Zimbabwean women's rights activist (born 1983)

Glanis Changachirere (born 1983, Mashonaland Central Province, Zimbabwe) is a Zimbabwean women's rights activist. She is the founding Director of the Institute for Young Women Development (IYWD) and the founding Coordinator of the African Women Leaders Forum. She is also a member of the Steering Committee of the Zimbabwean chapter of the UN Women-supported African Women Leaders Network as of March 2022.
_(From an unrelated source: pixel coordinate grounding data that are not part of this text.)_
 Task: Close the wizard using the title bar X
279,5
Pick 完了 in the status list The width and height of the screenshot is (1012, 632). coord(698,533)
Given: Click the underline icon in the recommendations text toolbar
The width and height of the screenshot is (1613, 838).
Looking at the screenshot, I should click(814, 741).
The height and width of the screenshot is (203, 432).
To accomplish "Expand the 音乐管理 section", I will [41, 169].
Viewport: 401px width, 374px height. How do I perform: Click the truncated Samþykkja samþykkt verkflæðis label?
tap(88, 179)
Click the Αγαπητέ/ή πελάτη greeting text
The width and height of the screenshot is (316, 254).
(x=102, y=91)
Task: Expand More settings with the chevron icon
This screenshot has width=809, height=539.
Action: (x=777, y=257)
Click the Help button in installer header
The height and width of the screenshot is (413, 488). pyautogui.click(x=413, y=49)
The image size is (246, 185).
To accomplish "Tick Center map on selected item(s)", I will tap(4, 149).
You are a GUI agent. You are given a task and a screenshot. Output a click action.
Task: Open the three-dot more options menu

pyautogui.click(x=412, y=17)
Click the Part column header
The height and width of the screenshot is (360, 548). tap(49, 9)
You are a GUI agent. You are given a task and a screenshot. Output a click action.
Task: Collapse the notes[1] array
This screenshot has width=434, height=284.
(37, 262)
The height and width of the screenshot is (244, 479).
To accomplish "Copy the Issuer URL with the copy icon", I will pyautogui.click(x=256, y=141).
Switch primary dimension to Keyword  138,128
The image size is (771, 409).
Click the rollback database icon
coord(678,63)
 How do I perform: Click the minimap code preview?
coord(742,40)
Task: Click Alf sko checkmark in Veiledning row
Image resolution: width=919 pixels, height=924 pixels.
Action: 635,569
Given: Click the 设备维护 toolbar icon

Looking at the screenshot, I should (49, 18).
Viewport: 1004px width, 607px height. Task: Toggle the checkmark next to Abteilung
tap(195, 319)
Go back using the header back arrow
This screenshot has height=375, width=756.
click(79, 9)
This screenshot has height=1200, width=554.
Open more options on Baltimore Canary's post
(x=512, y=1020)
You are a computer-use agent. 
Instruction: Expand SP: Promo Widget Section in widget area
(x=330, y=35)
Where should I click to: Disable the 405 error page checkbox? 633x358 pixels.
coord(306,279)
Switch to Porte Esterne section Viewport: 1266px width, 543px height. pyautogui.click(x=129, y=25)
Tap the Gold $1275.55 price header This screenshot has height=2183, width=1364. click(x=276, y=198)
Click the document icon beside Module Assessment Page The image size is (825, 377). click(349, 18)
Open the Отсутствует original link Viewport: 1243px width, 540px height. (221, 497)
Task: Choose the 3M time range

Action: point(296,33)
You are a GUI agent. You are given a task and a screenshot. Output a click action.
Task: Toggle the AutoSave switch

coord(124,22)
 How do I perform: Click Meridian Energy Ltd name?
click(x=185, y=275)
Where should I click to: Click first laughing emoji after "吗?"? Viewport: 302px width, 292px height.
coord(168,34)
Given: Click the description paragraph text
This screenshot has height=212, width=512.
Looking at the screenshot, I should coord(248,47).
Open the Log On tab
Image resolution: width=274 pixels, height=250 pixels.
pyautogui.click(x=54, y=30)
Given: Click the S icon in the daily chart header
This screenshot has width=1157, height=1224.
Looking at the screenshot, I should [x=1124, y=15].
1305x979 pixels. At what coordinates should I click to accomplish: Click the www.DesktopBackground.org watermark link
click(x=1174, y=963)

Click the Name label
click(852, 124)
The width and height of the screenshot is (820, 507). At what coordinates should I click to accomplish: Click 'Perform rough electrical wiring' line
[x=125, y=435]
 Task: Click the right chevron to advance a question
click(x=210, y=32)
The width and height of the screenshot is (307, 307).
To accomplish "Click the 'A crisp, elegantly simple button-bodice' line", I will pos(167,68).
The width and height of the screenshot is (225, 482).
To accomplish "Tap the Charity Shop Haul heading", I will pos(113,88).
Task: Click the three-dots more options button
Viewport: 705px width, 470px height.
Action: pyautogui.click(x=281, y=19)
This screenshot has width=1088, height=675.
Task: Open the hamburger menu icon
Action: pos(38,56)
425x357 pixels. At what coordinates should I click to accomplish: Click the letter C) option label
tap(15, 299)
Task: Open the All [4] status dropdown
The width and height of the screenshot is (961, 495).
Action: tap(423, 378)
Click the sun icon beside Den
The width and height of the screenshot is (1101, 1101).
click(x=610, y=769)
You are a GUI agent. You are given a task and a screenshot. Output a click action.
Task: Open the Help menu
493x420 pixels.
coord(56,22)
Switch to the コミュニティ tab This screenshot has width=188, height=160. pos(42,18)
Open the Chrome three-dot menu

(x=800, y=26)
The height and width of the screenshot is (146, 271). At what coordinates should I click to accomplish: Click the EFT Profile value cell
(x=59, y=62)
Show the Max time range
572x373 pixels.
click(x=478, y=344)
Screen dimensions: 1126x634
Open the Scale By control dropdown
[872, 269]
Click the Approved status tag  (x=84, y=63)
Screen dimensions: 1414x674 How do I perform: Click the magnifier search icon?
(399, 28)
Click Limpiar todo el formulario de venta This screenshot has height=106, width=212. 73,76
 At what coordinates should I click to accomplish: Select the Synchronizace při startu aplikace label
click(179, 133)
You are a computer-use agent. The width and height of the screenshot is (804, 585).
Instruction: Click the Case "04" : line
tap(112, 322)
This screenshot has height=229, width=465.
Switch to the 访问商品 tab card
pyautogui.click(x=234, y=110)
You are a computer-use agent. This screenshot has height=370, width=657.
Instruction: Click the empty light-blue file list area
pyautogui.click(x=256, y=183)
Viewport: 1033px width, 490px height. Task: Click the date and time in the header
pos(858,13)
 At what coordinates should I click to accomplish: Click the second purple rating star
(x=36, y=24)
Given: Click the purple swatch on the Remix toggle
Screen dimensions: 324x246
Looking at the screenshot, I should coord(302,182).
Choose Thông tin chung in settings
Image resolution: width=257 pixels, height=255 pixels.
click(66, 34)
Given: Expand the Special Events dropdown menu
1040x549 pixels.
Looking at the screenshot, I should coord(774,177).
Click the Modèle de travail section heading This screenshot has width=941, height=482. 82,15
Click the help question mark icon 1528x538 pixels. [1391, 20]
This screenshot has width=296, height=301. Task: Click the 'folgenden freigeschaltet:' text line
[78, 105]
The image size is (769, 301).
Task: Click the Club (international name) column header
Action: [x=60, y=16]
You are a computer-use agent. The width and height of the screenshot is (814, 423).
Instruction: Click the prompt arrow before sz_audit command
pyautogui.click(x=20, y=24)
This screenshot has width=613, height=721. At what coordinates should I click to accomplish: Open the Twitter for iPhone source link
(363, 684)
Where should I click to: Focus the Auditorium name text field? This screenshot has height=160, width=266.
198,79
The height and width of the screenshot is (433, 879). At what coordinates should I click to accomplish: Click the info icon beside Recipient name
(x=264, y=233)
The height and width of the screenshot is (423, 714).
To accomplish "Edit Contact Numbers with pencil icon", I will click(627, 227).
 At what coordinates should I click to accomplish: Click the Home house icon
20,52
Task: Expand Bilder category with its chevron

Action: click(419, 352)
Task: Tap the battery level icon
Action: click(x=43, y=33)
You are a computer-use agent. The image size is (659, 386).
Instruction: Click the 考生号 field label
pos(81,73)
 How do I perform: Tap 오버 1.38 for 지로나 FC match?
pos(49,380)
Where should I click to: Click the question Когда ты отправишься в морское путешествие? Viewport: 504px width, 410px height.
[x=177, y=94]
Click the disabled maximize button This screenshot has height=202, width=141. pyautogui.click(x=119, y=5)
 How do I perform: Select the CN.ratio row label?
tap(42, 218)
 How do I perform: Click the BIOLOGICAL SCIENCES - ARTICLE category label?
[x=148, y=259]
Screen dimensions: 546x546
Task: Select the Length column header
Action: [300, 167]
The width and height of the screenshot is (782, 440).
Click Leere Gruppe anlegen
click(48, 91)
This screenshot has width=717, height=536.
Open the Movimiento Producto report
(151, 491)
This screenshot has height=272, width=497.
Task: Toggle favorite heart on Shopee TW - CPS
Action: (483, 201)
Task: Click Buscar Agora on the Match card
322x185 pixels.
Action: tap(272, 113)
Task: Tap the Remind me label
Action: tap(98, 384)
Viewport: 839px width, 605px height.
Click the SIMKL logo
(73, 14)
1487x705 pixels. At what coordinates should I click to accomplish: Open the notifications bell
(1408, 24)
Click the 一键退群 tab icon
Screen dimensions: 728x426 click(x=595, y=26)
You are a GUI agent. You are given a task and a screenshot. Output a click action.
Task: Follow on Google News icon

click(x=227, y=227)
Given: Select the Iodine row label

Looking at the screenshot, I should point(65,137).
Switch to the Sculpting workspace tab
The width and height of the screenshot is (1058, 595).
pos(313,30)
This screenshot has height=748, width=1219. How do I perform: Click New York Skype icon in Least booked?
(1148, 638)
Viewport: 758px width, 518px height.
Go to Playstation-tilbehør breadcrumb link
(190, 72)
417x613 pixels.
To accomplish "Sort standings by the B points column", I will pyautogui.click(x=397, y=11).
== Background and education ==
Glanis Changachirere was born in rural communal lands of Mashonaland Central Province of Zimbabwe in 1983. Changachirere holds a Masters in International Relations (Gender), Politics and International Relations from the University of Birmingham and Masters in Public Policy and Governance from Africa University. She also holds a Communications and Social Media award from the St. Francis Xavier University. She is a 2018/2019 Chevening Scholar in International Relations (Gender). In 2021, UN Women identified her as Ten African Women leaders we admire

== Career ==
Glanis Changachirere was the Gender and Human Rights Programs Officer at the Youth Non-Profit Organization. She is also a Steering Committee Member of the World Movement for Democracy since 2015. She is also the Director Institute for Young Women Development from 2009. Glanis Changachirere is the Regional coordinator African Women Leaders Forum from 2015 to present. She is also one of five Judges for the Politician of the Year Award 2022.

== Awards ==
In 2013, Changachirere received the 30 Under 30 Democracy Award from the National Endowment for Democracy in recognition of her pioneering work on young women's political participation. In 2016, she was selected for a Reagan–Fascell Democracy Fellowship at the National Endowment for Democracy.

== Activism ==
Her organization Institute for Young Women Development (IYWD) is a movement of 7,000 young women members across rural and mining communities in the country. The organization is achieving its mission by developing the capacities of young women on human rights and participation, alliance and movement building with strategic stakeholders to challenge and navigate power over, citizen activism and providing active solidarity to community activists and other likeminded individuals and organizations. At the national level, IYWD is working with the Zimbabwe Gender Commission to introduce a Gender Equality Bill to challenge the cultural inequalities and injustices borne by young women in the country. She is also an advocate for gender based violence in her home country, Zimbabwe.